Because the constricting signal increased and the relaxing signal decreased, the overall chemical balance shifted toward keeping vessels tighter than usual. 

If the same pattern occurred repeatedly in the body, vessels would spend more time in a constricted state. Narrower vessels resist blood flow, which forces the heart to push harder and raises internal pressure. Higher pressure and sustained narrowing put extra mechanical strain on vessel walls and can limit oxygen delivery to tissues, especially in small brain vessels. 

Over months or years, that added strain can promote high blood pressure and make clot‑related problems such as strokes more likely.

Abolish thrombin‑evoked t‑PA release

Under healthy conditions, adding thrombin (a clotting enzyme) makes endothelial cells release tissue‑type plasminogen activator (t‑PA), which dissolves clots. After erythritol exposure, that protective burst of t‑PA simply did not happen. In practical terms, the cells lost a key anti‑clotting response.

When blood‑vessel lining cells (endothelial cells) sense a sudden clotting signal, they normally protect the vessel by releasing an enzyme called tissue‑type plasminogen activator (t‑PA). t‑PA starts a chemical chain that dissolves fibrin, the main structural component of a clot, so small blockages are cleared before they become harmful.

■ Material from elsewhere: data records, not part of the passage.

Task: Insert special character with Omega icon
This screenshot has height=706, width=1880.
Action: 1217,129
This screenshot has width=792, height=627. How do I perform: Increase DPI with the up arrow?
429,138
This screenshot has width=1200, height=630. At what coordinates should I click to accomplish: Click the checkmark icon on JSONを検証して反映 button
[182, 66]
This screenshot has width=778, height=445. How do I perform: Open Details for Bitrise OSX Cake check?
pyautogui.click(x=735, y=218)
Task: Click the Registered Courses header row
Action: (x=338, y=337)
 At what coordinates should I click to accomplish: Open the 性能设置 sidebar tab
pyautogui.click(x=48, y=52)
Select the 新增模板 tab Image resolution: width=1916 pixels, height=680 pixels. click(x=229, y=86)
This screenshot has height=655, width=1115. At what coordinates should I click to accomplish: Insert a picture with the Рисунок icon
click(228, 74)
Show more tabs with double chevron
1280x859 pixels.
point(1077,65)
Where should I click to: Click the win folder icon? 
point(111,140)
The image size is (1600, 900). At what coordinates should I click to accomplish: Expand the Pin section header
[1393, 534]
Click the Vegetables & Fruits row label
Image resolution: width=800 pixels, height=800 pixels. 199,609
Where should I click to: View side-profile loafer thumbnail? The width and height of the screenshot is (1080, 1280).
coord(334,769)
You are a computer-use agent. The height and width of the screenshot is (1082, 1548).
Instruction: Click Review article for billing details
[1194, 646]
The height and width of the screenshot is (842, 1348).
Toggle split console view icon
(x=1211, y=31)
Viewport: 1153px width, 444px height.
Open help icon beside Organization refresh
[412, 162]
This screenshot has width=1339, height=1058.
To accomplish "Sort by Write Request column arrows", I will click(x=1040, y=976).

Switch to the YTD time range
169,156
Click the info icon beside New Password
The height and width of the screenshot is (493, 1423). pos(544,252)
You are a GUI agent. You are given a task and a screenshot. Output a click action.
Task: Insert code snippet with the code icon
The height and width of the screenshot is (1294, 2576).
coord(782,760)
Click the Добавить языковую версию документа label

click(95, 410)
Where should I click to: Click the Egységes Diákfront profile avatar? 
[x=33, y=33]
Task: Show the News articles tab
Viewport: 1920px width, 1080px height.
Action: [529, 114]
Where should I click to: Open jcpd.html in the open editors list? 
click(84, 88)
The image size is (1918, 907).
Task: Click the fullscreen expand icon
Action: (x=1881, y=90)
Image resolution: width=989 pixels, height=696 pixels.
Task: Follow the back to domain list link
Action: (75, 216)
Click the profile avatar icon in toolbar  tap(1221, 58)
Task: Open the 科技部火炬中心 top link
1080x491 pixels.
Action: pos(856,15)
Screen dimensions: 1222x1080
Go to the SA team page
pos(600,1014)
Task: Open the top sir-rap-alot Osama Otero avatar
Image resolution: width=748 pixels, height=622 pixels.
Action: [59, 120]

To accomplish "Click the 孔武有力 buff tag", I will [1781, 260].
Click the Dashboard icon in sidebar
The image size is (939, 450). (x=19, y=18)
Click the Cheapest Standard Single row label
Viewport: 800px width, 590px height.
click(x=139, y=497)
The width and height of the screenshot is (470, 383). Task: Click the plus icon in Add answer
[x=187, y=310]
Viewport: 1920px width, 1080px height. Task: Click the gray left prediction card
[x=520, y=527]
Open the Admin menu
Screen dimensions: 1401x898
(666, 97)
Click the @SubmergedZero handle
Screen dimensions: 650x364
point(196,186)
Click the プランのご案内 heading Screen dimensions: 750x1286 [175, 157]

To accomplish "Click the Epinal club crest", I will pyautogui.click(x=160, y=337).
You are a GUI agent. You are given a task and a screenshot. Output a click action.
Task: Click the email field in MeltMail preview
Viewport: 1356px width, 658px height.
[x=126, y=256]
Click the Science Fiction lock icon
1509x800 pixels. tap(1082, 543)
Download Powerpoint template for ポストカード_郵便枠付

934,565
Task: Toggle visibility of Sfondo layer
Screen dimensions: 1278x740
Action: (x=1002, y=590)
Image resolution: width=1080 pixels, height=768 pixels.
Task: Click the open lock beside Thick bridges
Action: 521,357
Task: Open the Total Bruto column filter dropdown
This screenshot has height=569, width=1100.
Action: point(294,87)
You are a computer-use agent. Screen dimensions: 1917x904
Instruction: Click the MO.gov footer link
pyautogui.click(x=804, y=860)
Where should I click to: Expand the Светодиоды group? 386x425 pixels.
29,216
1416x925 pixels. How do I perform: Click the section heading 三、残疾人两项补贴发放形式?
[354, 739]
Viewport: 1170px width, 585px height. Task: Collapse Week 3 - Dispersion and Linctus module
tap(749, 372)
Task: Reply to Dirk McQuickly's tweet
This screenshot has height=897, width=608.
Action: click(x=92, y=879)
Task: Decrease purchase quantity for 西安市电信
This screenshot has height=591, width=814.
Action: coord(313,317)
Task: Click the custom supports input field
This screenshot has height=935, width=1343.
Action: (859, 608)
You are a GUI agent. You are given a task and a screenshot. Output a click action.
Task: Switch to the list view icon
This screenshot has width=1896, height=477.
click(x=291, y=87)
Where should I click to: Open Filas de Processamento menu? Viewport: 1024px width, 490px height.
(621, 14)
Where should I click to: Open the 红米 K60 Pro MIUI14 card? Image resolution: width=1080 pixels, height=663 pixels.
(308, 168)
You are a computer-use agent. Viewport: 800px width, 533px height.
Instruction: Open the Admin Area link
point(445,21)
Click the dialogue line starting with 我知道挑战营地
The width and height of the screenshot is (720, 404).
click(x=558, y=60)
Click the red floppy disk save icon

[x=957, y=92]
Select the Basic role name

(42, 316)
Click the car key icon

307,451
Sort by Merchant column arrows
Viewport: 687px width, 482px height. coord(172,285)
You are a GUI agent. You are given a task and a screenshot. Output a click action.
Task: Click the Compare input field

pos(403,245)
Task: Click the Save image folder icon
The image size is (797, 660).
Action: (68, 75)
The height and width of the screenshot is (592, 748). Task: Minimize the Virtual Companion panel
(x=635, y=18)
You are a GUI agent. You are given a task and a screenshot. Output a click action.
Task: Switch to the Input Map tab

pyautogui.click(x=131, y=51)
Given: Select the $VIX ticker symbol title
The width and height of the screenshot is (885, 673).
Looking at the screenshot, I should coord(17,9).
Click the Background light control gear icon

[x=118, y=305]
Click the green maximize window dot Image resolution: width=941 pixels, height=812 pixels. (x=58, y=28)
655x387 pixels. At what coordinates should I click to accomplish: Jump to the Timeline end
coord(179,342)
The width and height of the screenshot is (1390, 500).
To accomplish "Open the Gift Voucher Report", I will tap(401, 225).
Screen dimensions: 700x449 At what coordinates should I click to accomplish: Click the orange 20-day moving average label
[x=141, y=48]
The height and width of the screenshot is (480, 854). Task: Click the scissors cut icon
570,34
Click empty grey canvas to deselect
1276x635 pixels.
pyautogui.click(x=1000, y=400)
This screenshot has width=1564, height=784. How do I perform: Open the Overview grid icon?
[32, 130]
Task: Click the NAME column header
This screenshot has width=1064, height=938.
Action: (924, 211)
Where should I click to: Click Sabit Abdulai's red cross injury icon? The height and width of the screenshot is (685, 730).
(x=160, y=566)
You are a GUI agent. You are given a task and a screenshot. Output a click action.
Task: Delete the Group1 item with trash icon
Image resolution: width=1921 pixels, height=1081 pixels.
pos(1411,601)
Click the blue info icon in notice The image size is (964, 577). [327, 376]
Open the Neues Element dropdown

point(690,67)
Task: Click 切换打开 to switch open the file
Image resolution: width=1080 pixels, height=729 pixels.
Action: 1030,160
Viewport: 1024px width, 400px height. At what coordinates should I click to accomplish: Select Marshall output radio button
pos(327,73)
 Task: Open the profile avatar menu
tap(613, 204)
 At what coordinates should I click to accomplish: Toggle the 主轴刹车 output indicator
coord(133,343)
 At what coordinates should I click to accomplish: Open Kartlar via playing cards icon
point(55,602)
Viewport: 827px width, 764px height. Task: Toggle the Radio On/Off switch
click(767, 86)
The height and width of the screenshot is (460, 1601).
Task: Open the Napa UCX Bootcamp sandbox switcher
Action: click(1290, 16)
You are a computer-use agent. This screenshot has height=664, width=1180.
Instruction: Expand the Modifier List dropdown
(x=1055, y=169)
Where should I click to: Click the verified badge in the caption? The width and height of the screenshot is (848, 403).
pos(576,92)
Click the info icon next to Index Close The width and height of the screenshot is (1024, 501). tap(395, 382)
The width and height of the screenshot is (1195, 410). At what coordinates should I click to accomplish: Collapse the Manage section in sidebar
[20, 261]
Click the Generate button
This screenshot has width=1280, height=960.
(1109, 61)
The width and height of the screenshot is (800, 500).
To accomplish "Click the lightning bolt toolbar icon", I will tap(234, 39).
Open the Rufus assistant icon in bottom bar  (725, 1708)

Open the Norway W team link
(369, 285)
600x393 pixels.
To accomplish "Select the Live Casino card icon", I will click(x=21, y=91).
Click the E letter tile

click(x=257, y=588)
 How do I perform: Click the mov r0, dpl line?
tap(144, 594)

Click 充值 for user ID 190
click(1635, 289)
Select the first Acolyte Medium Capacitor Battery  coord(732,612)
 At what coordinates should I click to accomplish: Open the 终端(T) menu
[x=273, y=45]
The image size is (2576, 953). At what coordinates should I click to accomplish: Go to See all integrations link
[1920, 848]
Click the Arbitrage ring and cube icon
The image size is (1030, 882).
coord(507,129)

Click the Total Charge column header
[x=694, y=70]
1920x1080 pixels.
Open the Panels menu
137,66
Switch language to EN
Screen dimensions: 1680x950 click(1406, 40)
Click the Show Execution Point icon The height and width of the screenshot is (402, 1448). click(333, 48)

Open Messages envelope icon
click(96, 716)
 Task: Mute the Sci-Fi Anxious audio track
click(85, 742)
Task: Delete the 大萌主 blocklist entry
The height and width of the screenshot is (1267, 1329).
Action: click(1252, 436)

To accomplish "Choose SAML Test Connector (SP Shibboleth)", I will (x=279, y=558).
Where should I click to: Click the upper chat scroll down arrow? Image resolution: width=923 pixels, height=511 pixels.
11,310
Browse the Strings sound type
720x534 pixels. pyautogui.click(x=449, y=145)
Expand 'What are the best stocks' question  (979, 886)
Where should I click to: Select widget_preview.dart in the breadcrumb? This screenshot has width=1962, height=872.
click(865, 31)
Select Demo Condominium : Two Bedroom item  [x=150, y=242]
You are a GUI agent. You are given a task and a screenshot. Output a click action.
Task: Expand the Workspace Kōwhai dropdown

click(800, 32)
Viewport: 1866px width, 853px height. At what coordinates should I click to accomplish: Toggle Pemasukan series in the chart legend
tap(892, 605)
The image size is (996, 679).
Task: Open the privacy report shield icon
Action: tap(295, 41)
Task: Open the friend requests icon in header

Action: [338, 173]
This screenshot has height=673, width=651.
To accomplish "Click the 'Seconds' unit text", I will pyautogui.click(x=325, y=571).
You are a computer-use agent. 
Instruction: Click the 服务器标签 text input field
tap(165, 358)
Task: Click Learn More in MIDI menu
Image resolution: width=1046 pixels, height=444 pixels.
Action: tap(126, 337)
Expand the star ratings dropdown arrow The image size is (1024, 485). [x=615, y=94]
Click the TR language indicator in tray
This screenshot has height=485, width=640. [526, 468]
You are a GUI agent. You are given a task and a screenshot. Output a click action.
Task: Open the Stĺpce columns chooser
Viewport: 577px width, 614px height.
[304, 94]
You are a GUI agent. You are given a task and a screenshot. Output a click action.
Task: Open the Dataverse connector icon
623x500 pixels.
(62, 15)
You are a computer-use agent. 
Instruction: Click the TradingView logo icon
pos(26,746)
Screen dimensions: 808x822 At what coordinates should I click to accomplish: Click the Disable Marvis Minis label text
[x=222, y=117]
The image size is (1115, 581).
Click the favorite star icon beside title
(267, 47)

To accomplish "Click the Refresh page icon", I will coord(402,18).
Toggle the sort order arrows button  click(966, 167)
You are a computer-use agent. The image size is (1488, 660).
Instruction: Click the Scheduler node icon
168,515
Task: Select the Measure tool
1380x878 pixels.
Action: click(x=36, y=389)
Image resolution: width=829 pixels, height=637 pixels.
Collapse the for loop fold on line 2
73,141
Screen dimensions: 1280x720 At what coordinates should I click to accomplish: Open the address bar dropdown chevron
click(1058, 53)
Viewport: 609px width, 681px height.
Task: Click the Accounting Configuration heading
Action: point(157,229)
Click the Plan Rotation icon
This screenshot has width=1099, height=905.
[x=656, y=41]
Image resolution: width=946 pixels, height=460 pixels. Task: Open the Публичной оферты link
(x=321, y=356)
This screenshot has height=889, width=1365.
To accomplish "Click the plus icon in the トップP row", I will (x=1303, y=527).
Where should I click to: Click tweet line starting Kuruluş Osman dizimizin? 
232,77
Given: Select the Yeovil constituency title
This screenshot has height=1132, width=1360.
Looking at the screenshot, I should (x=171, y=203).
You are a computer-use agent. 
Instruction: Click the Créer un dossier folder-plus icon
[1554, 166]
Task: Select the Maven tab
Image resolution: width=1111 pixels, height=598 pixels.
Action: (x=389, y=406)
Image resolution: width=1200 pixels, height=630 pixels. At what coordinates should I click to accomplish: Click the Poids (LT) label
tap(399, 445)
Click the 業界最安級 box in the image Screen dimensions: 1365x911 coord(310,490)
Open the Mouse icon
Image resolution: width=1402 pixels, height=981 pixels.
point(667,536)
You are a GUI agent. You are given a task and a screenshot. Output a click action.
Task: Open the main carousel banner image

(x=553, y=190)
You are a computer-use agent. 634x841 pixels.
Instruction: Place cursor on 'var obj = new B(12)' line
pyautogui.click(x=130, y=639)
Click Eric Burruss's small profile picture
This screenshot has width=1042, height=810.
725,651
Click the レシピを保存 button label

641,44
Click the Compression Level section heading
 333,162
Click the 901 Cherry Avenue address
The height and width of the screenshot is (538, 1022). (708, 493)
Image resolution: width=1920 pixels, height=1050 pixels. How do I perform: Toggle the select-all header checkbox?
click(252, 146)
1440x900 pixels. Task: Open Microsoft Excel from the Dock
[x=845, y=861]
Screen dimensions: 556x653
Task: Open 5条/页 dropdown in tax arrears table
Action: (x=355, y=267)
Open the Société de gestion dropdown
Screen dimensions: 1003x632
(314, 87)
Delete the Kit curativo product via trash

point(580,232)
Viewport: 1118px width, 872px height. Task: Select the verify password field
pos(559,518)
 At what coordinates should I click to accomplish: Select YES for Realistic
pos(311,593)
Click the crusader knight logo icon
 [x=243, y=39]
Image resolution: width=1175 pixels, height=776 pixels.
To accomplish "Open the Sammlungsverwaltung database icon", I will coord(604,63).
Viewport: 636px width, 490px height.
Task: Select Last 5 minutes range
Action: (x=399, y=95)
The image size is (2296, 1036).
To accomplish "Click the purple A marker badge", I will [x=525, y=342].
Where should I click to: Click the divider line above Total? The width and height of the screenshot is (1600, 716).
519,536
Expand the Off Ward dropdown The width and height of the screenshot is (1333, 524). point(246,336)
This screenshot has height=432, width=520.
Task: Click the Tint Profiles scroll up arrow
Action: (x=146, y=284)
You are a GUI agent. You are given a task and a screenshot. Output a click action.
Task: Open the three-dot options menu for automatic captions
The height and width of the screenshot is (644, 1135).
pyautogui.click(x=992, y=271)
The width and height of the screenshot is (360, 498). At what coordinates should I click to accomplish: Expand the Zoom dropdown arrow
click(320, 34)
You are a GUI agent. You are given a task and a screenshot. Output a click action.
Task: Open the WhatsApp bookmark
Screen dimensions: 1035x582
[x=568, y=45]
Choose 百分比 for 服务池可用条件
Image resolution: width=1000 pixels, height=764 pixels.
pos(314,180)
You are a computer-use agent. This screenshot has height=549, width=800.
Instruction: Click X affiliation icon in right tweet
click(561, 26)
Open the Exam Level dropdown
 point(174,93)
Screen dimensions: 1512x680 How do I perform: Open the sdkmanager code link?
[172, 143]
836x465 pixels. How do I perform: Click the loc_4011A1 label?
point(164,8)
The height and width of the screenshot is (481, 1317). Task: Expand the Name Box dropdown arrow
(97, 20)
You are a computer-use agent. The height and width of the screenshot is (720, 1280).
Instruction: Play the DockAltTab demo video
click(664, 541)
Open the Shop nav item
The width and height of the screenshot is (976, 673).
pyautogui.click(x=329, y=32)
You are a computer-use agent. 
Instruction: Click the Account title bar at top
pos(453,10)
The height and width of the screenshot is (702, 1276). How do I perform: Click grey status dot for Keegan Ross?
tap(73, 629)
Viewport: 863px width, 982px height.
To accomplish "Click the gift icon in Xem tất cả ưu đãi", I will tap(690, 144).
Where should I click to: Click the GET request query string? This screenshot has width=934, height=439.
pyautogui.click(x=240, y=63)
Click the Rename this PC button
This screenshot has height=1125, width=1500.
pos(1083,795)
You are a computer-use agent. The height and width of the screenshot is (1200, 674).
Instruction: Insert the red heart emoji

In laboratory tests, scientists mimic that clotting signal by adding a small amount of thrombin— the same enzyme that begins clot formation in blood. Healthy endothelial cells respond with a noticeable burst of t‑PA: about a 25 % rise in the enzyme’s level within a day.

After the cells were exposed to erythritol for 24 hours, this safety mechanism failed. When thrombin was added, the usual rise in t‑PA did not occur; the enzyme’s level stayed flat. The cells still contained the machinery to make t‑PA, but the trigger no longer worked.

If a similar loss of response happened inside the body, an early clot in a small brain vessel might not be dissolved quickly. That could allow the clot to grow or persist, increasing the chance it will block blood flow and cause an ischemic stroke. 

hCMECs

All of this was observed in human cerebral microvascular endothelial cells, a lab‑grown model of the cells that line the tiny blood vessels in the brain. Although the study was done in a dish, these cells faithfully reproduce many features of brain capillary behavior, so the findings raise concerns about how erythritol spikes might affect real cerebral vessels.